SCO is making all sorts of outrageous claims about Linux, planning to revoke IBM's AIX license in 100 days, filing misleading court paperwork, and making dramatic but improbable claims to the press. What are they thinking?

Claims vs. Reality

SCO's claim (paraphrased): "The original AT&T Unix code--upon which Solaris, AIX, etc., are based--is extremely valuable, insightful code. Without this code, neither Linus Torvalds nor IBM could figure out how to write a scalable operating system. Since Linux is a scalable operating system--and it runs most Unix software--Linux must therefore contain tons of illicit Unix source code. Somebody owes us money."

The reality: The original Unix code hasn't been updated much since the early 80's, when Sun, IBM, etc., licensed it from AT&T. It's not a particularly good operating system--anybody remember Unix around 1985? It sucked. The original AT&T Unix wasn't scalable, reliable, or suitable to modern machines. Furthermore, any bright ideas in Unix were public knowledge in the 70's, and most of the Unix-related patents have long since expired.

SCO's claim should be: "We own the rights to a crappy, archaic version of Unix--whose source code was sloppily licensed to thousands of people--and we bet somebody, somewhere has slipped up and included a miniscule amount of this crappy code in Linux. We won't tell you where this code is; we'll just make vague allegations and scare people into paying us off."

Any Contamination Of Linux Is Small

Now, it's almost certain that one of the thousands of people with a Unix source license later worked on some part of Linux. After all, when AT&T filed suit over Berkeley's BSD (another Unix clone), 73 out of 18,000 files were found to be contaminated after years of court battles.

IBM's contributions to Linux have been kept small and localized, and all but a few were brand-new code, written specifically for Linux.

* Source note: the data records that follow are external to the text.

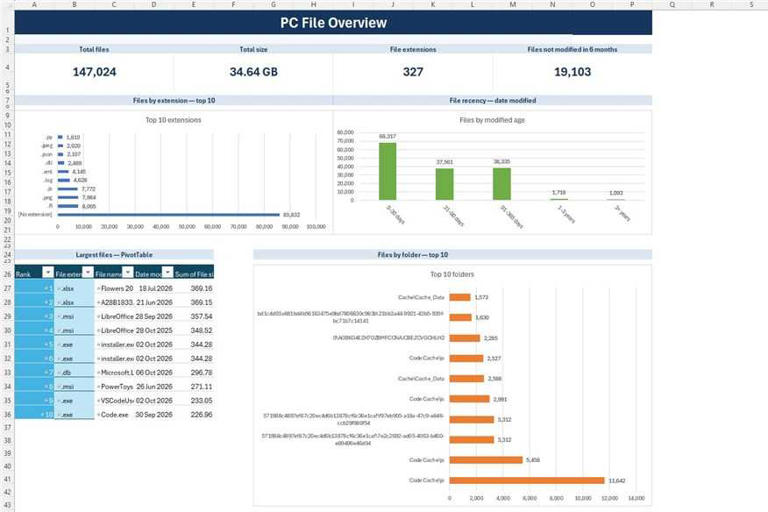
Task: Select row 41 header
Action: tap(7, 480)
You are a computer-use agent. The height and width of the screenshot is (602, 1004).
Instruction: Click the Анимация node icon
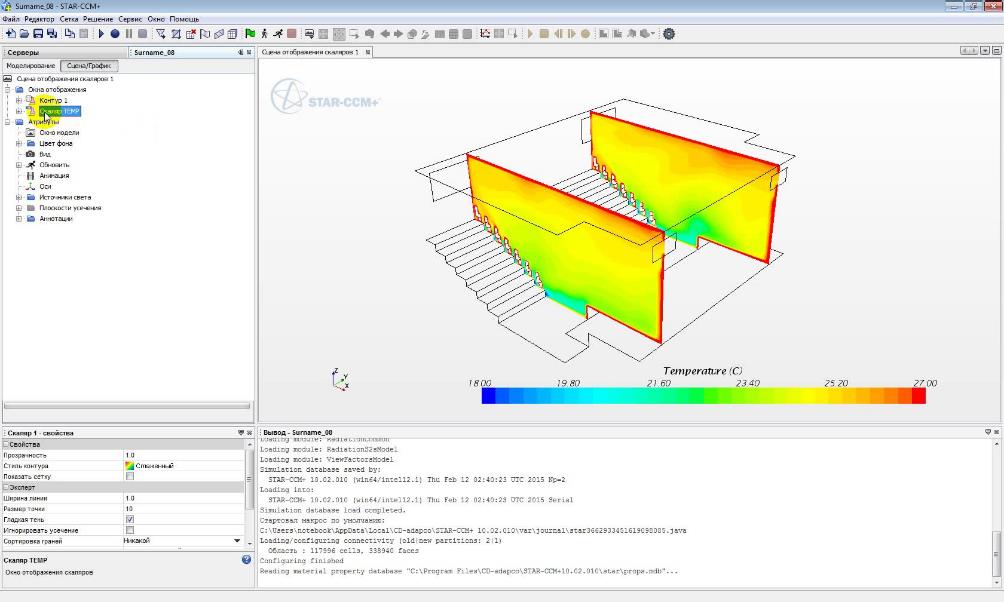coord(31,175)
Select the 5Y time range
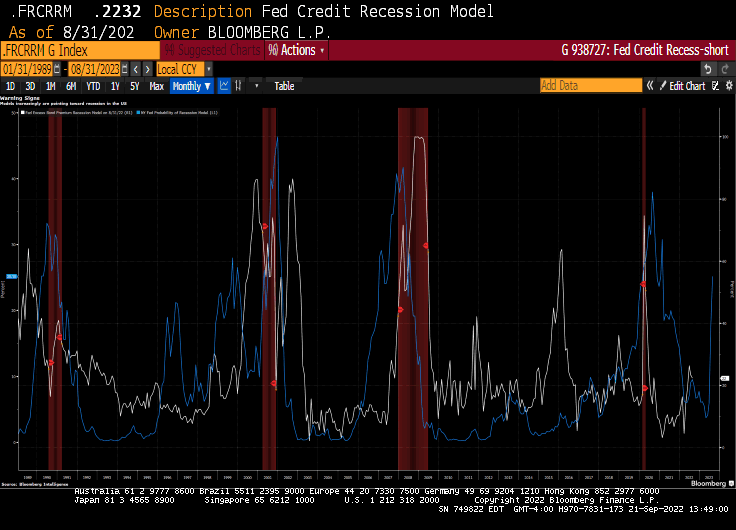The image size is (736, 530). pyautogui.click(x=134, y=86)
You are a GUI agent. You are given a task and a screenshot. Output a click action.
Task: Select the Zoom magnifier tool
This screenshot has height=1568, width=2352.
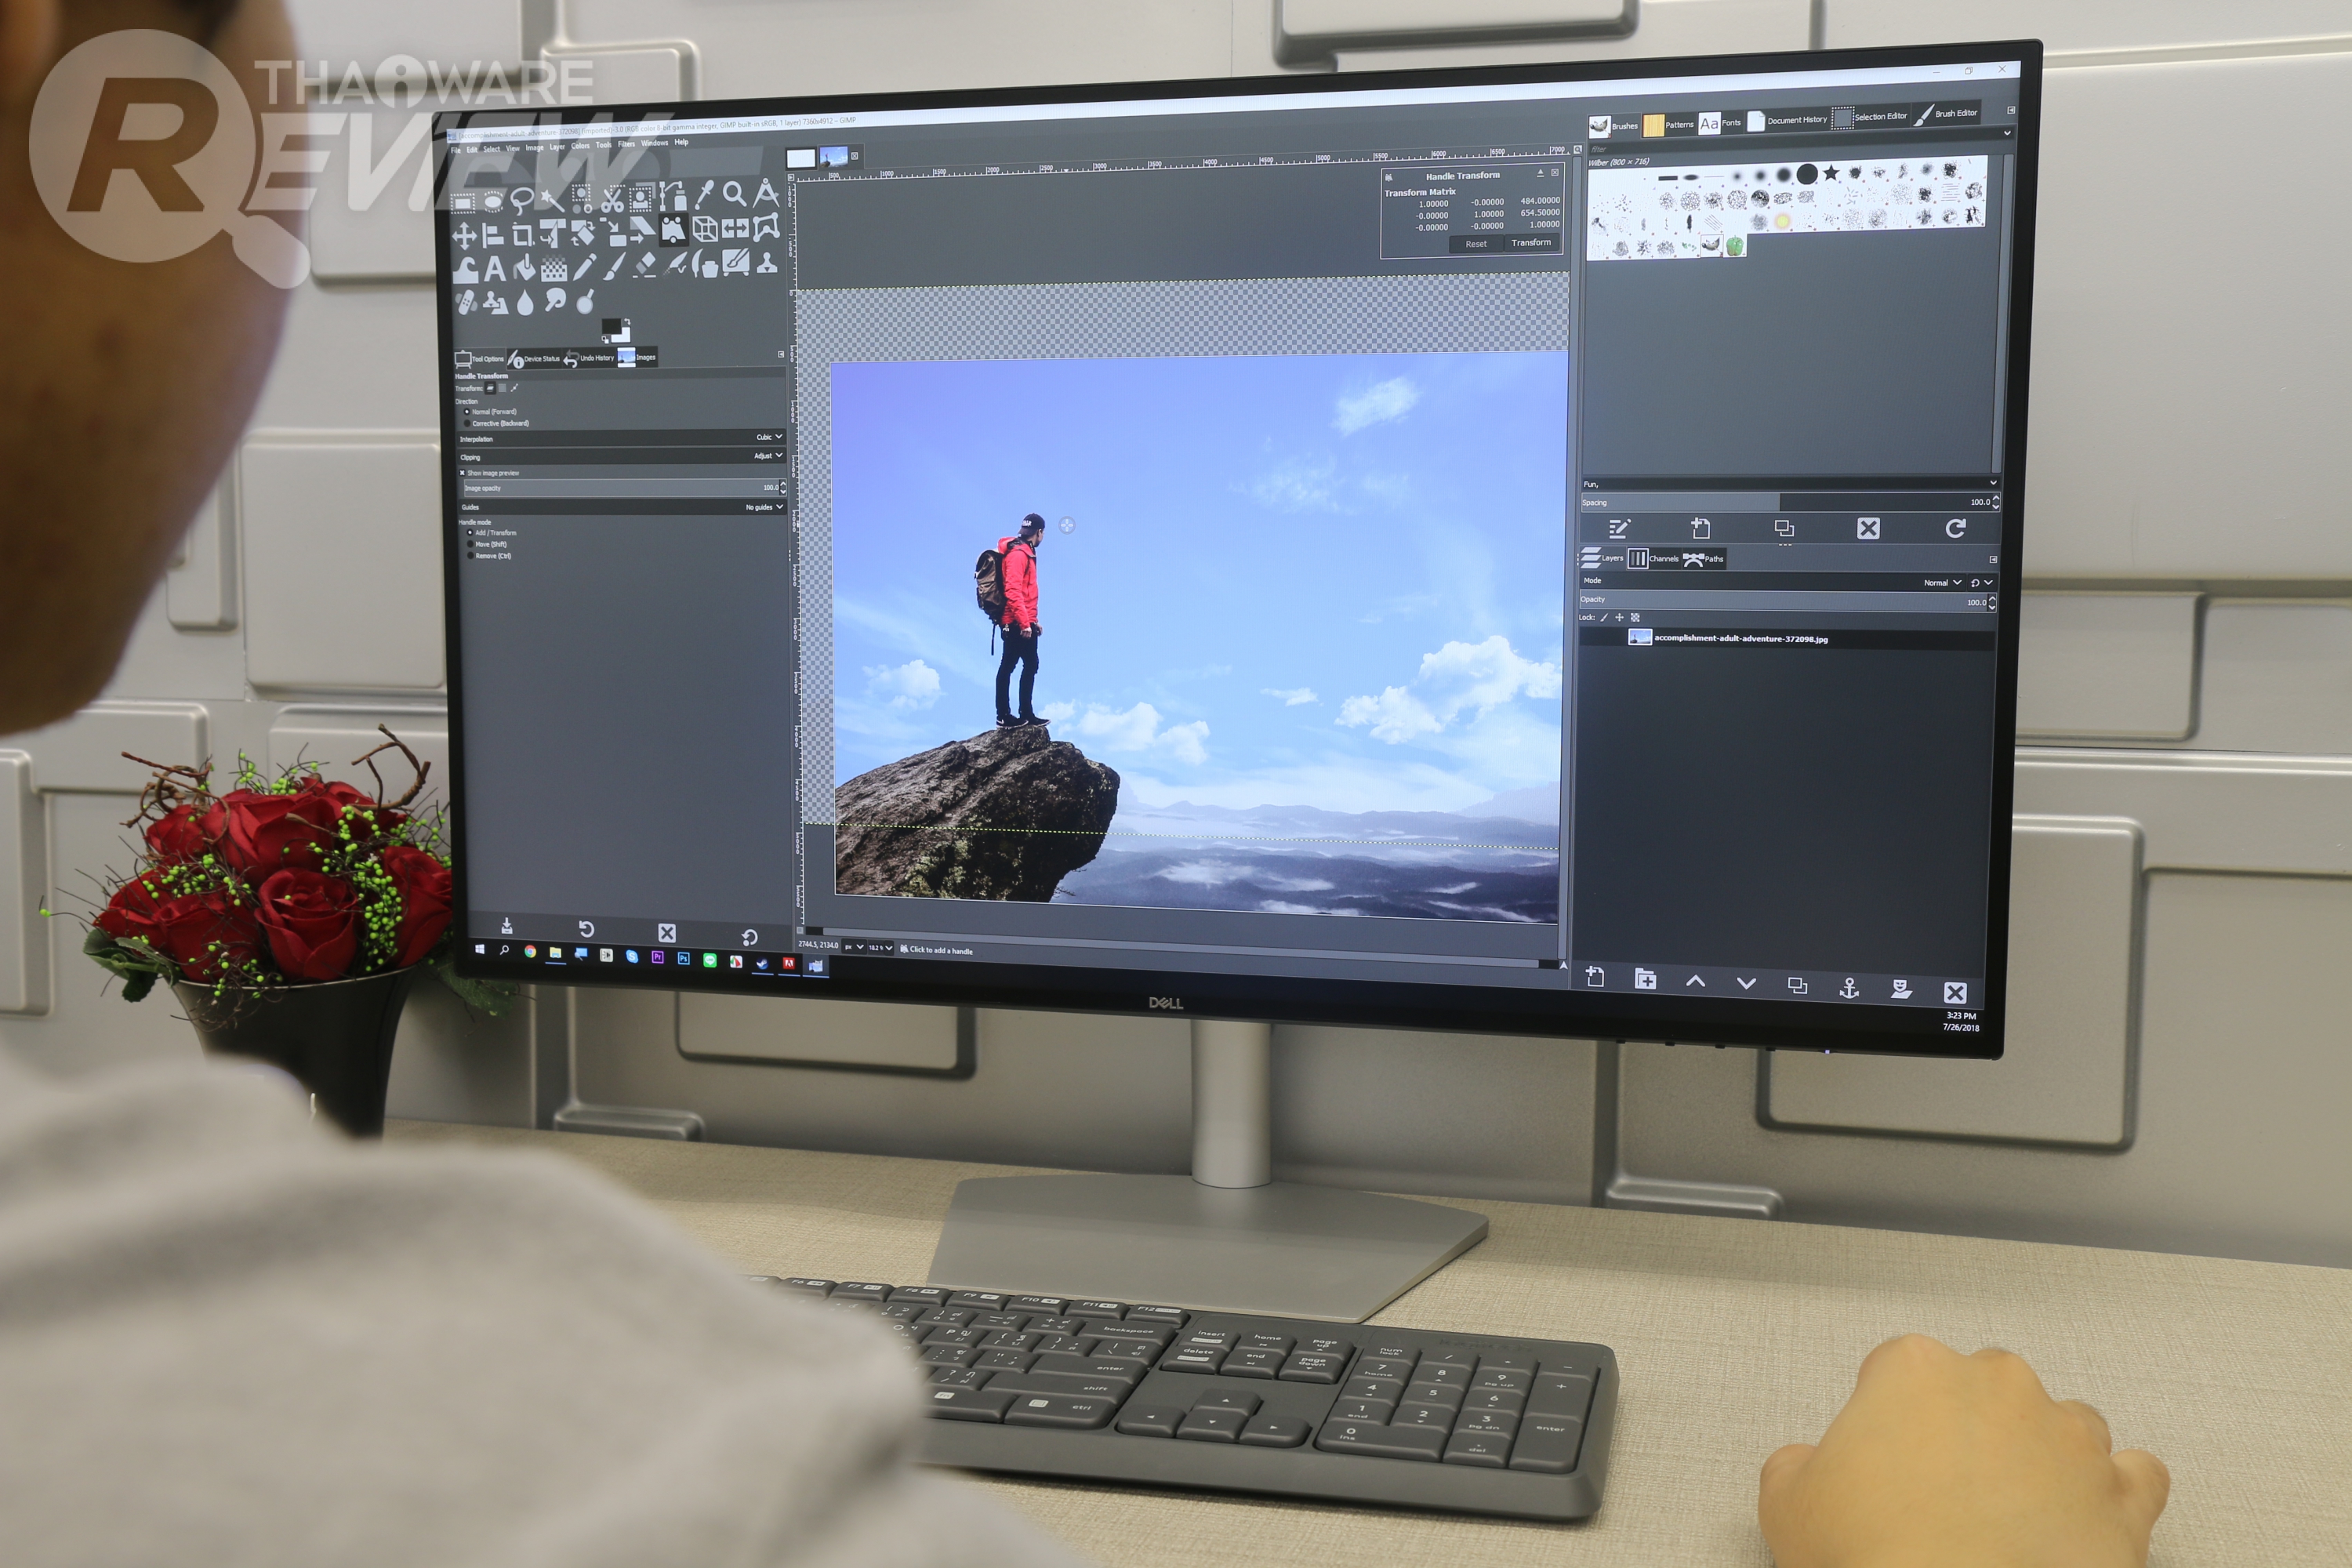(x=734, y=194)
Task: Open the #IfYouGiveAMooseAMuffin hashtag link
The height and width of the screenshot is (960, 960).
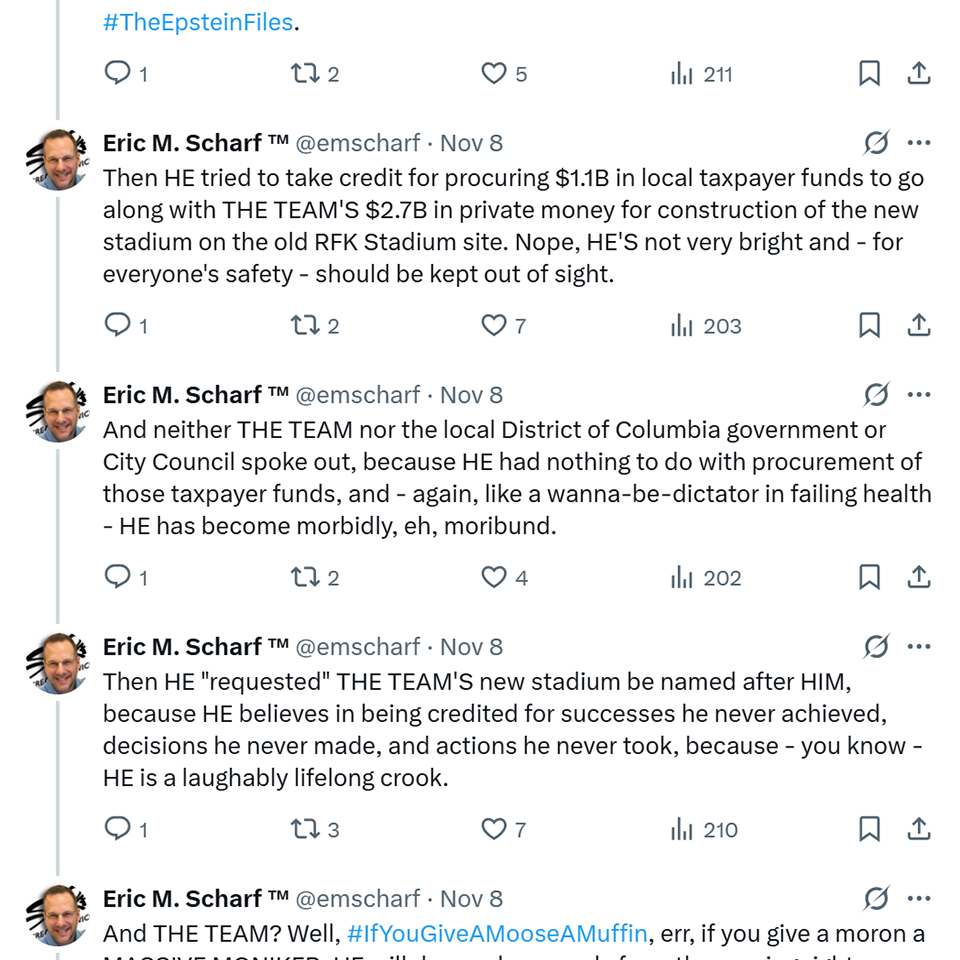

SCO May Be Contaminated, Too

Similarly, portions of SCO's products are almost certainly contaminated with small amounts GPL'd code--device drivers and utility routines are the most suspect. Every large software vendor has at least one dishonest engineer on staff, somebody who's happy to include other people's code into a product.

Such violations are typically handled quietly and without any attempt at getting damages. SCO's possible violations, on the other hand, will most likely be handled with the same generous spirit SCO is currently showing the Linux community.

SCO's "Expertise" Wasn't Needed

The Linux community and IBM are perfectly capable of building a scalable Intel-based operating system without mystical insights provided by SCO engineers. The original Unix kernel--which SCO owns--was not very good, even by the standards of the late 80's, and the average Unix vendor spent tens of millions of dollars getting it to scale. The Linux community, on the other hand, contains dozens of skilled kernel enginers, including experts from Oracle. IBM's non-Unix expertise is also considerable; they're written many scalable operating systems, including OS/360, zOS and OS/2.

Linux's compatibility with Unix APIs did not require Unix code, either--the Unix APIs are government purchasing standards, and they're quite well documented.

SCO Wants Fear and Money, Not Compliance

SCO won't name the "contaminated" files in Linux, because (a) SCO probably doesn't know which files are contaminated and (b) the contaminated files would be removed or rewritten within days. Instead, SCO will try to spread massive fear, in hopes of extracting payoffs from gullible coporate Linux users.

Forbes: Asked if [SCO] had physical evidence that its proprietary technologies had been shared with the open source community, McBride begged off, saying evidence would come out at trial.

SCO's Software Businesses are Dead, Dead, Dead

Let's see what SCO has earned itself:

  • SCO has earned the undying hatred of the Linux community. That press release was personal.
  • SCO has earned themselves an incredibly thorough audit for GPL violations, with none of the standard mercy shown to most violators. The GPL has some well-known clauses which could contaminate SCO's IP, and some little-known clauses which might block their distribution of major Linux components entirely.
  • SCO has earned the wrath of IBM legal, one of the most dangerous legal departments on the planet, with the largest software patent portfolio. Personally, I'd rather annoy Disney than IBM legal. They're not very nice people to cross.

Obviously, SCO had better be planning to exit the software business, and survive off lawyers and lawsuits. By "going nuclear" against IBM and Linux, they've ensured massive legal and PR retaliation against any software they ship. The only safe solution: Stop shipping software entirely.

Linux Will Emerge Wounded But Alive

SCO's only weapons are a small amount of unspecified source code contamination, and bad PR for Linux.

The Linux community can either remove the contaminated source code, or replace entire subsystems (you know how the Linux community always builds two of everything?).

The Linux developers are probably looking at a few months of programming and some bad PR. We'll see what happens.